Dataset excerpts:
□ □ □

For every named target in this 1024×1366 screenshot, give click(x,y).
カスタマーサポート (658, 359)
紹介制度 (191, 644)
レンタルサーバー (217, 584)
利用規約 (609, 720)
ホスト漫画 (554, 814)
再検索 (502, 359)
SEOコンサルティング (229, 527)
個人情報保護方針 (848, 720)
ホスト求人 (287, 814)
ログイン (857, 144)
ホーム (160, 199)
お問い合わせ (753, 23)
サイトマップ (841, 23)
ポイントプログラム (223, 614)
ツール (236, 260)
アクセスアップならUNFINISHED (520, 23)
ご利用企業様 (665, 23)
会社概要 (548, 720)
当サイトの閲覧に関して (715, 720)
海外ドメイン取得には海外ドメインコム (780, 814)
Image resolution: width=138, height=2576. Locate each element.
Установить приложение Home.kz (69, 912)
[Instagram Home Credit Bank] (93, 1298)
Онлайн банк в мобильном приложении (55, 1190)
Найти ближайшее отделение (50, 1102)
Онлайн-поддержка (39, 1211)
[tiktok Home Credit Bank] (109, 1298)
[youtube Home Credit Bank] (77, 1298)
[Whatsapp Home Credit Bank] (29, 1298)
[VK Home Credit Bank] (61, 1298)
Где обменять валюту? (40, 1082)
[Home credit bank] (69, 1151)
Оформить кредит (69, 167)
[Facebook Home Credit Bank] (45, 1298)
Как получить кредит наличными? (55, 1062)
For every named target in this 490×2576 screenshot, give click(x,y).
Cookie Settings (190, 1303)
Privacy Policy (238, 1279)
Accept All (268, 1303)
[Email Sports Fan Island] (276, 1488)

□ □ □

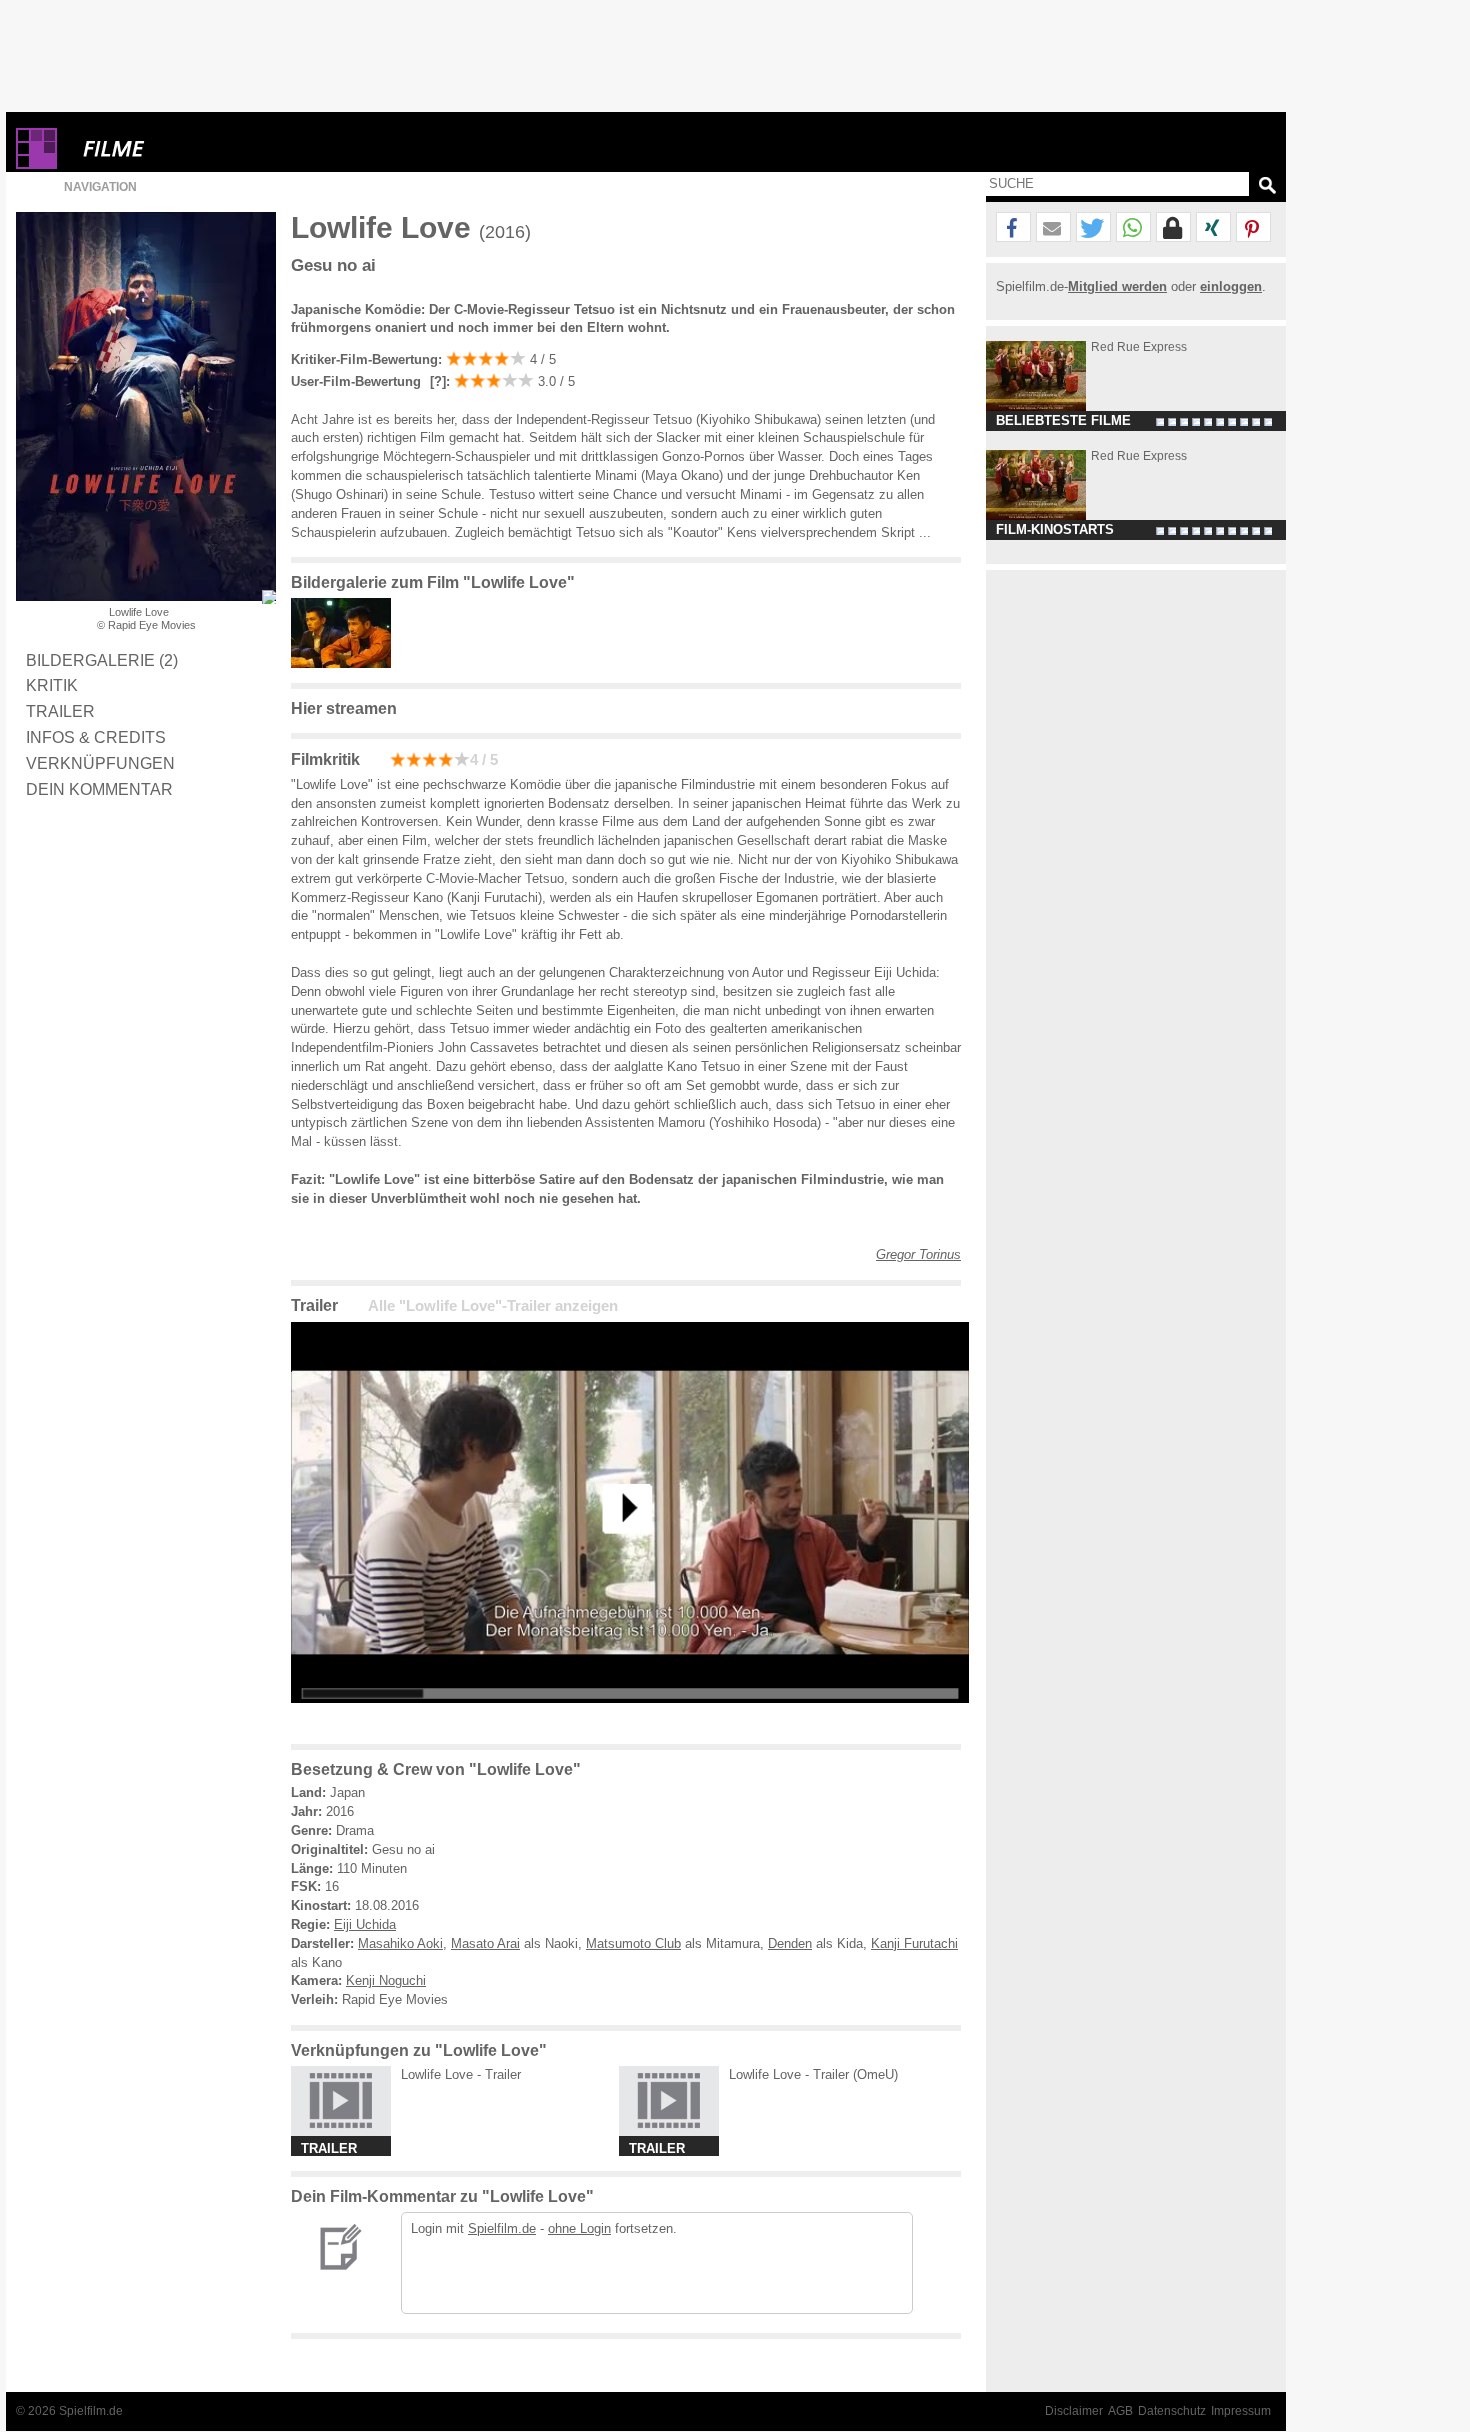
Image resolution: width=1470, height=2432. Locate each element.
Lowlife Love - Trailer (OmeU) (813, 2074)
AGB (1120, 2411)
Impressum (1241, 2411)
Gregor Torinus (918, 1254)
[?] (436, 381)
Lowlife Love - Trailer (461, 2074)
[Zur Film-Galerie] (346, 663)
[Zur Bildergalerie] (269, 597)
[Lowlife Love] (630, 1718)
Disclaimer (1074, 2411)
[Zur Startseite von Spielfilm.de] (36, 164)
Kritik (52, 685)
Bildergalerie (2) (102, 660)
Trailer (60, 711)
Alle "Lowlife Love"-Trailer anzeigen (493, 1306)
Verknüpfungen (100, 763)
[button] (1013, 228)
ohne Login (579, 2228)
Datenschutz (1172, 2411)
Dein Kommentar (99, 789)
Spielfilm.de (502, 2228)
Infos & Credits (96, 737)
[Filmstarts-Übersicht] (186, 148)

□ □ □

WHAT TO PRODUCE | Restate word for word the lines of the data above, starting at the line containing "サイトマップ (841, 23)" and ending at the line containing "[Instagram Home Credit Bank] (93, 1298)", both included, and nothing more.

EXERCISE ANSWER |
サイトマップ (841, 23)
ポイントプログラム (223, 614)
ツール (236, 260)
アクセスアップならUNFINISHED (520, 23)
ご利用企業様 (665, 23)
会社概要 (548, 720)
当サイトの閲覧に関して (715, 720)
海外ドメイン取得には海外ドメインコム (780, 814)
Image resolution: width=138, height=2576. Locate each element.
Установить приложение Home.kz (69, 912)
[Instagram Home Credit Bank] (93, 1298)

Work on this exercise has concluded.